_TASK ITEM_:
Report every line of the entries that contains the word "agent".

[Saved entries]
• • •

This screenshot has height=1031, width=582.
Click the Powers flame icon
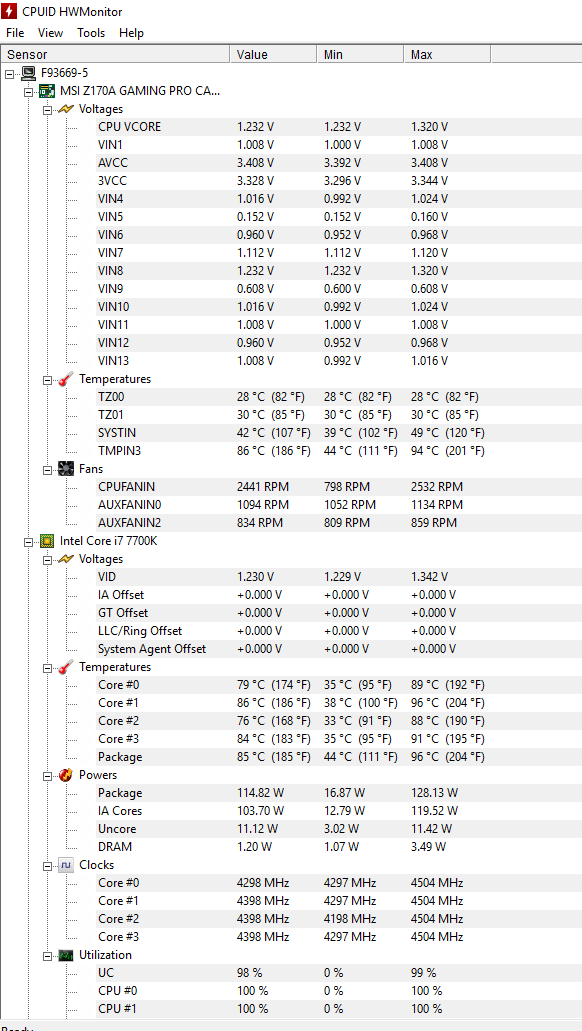tap(65, 775)

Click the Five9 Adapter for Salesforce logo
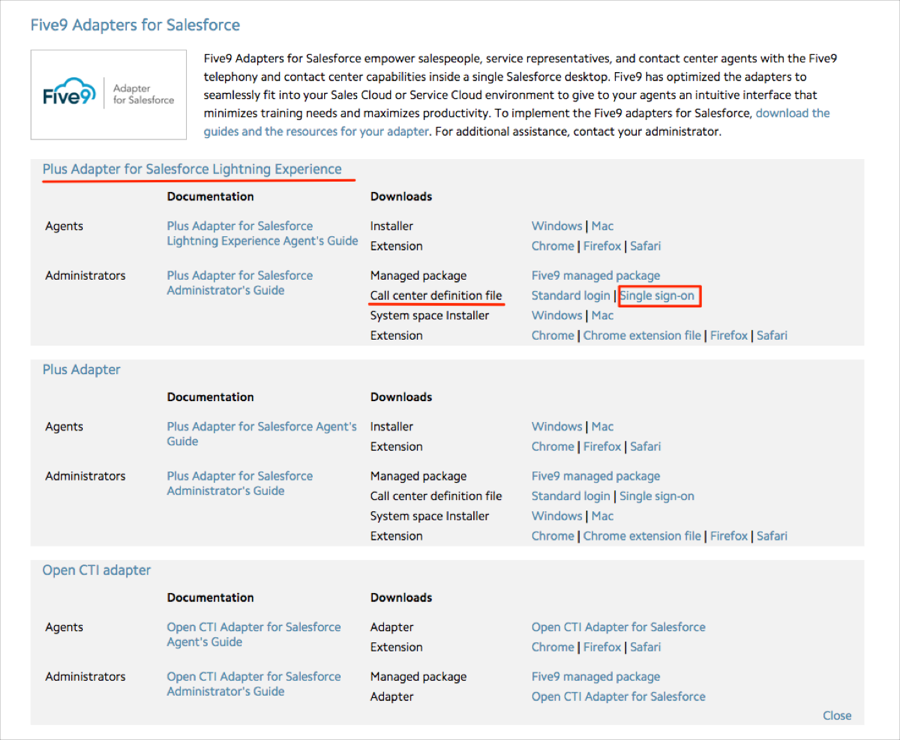pyautogui.click(x=109, y=95)
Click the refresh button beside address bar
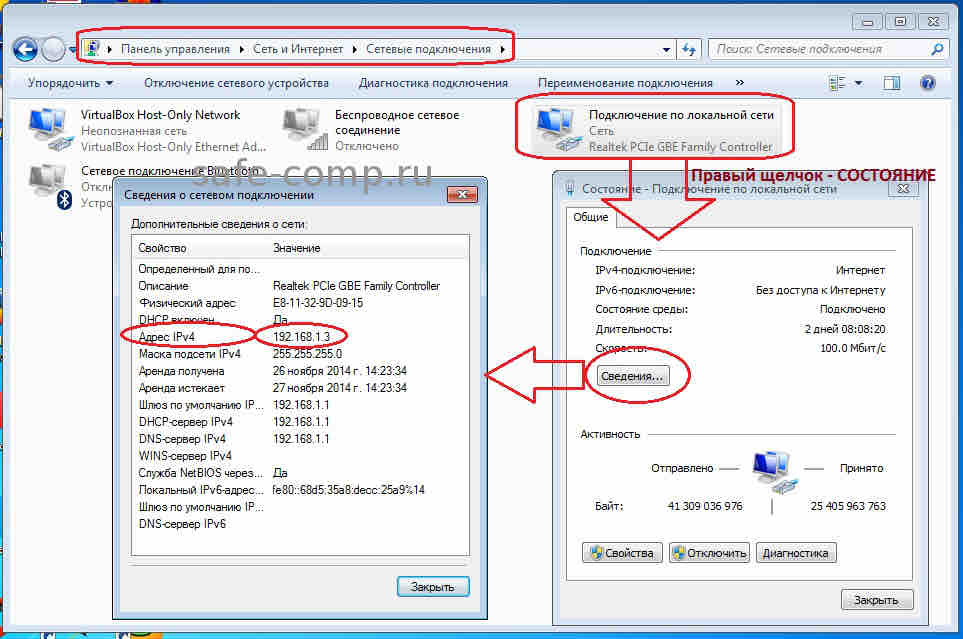 coord(689,48)
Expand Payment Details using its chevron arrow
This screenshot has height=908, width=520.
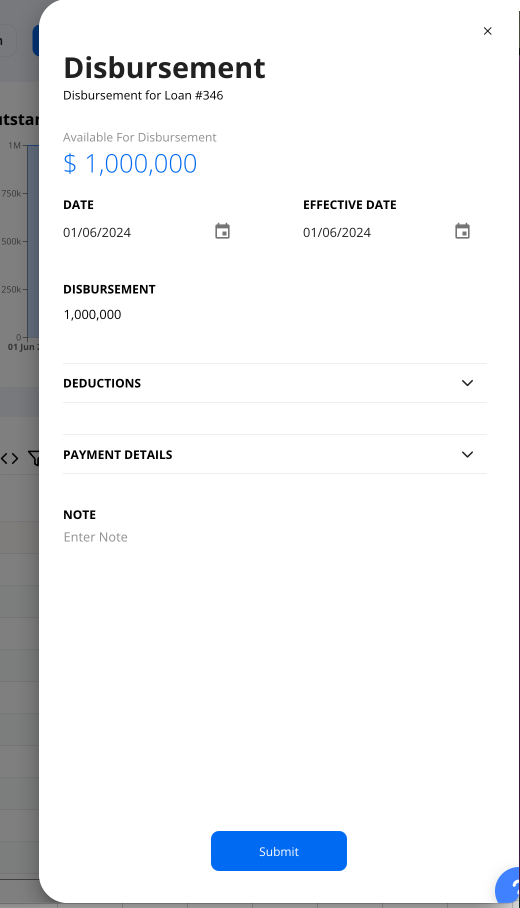click(467, 455)
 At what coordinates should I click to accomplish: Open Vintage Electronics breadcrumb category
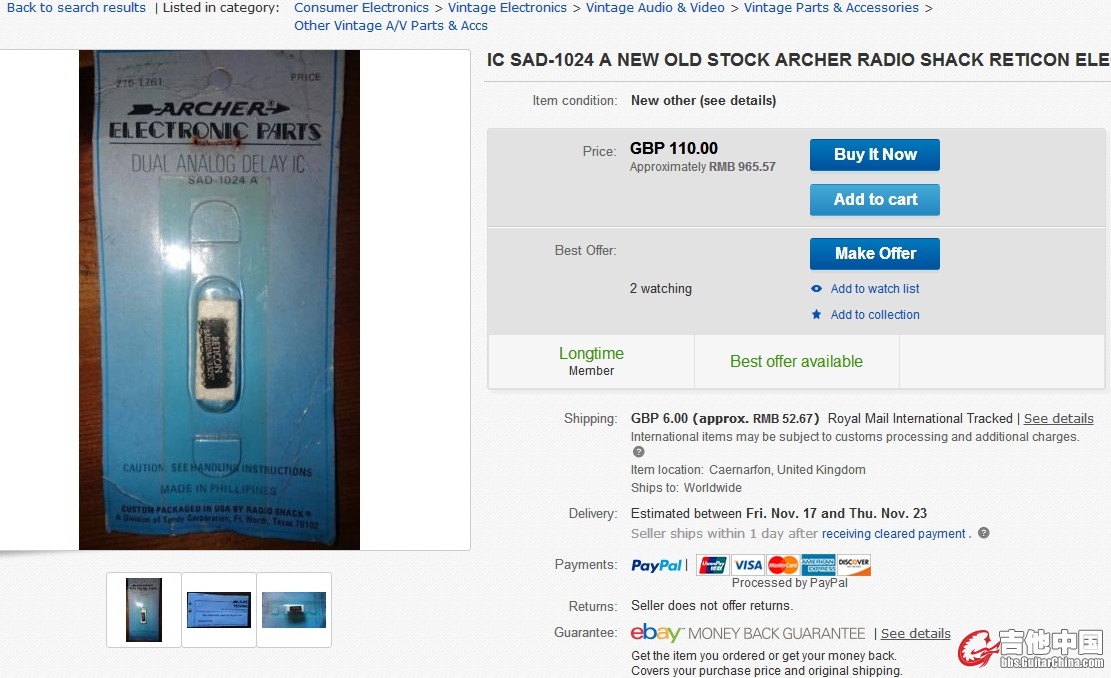[507, 8]
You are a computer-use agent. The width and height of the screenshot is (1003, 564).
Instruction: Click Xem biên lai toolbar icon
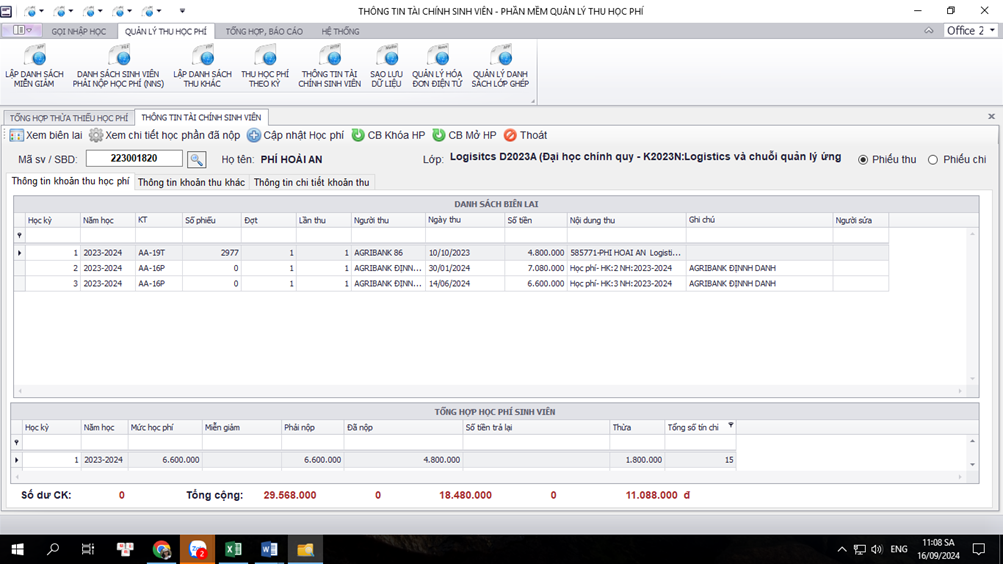coord(17,135)
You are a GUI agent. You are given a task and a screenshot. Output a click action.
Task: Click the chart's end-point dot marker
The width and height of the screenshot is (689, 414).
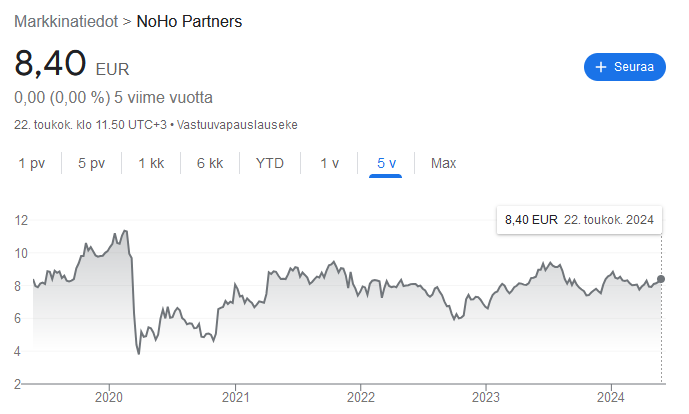point(661,279)
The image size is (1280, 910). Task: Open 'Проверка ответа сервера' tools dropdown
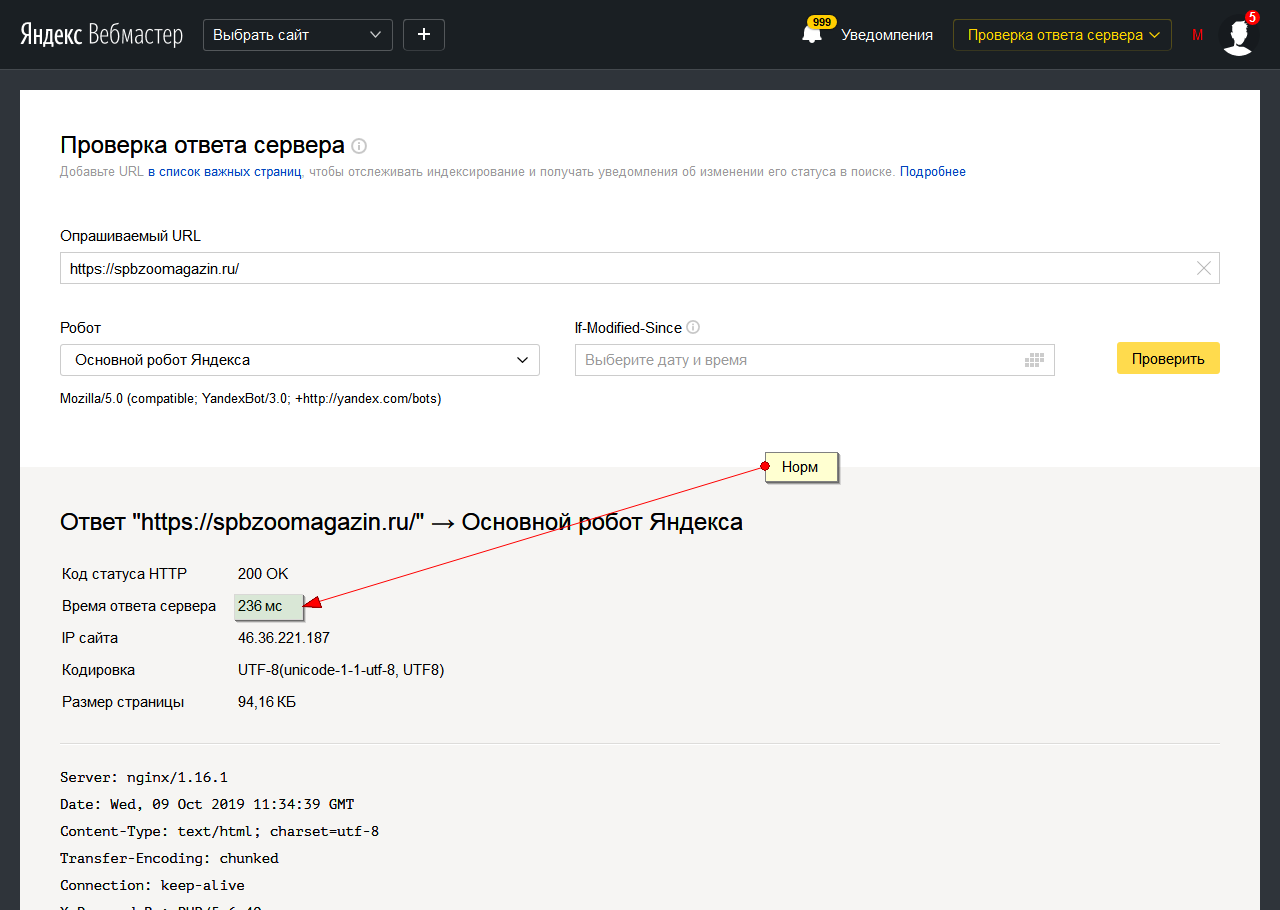(1061, 35)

• • •

_REPLY_:
You are a computer-use agent. The width and height of the screenshot is (1003, 564).
You are a GUI agent. You are given a task and a screenshot. Output a click action.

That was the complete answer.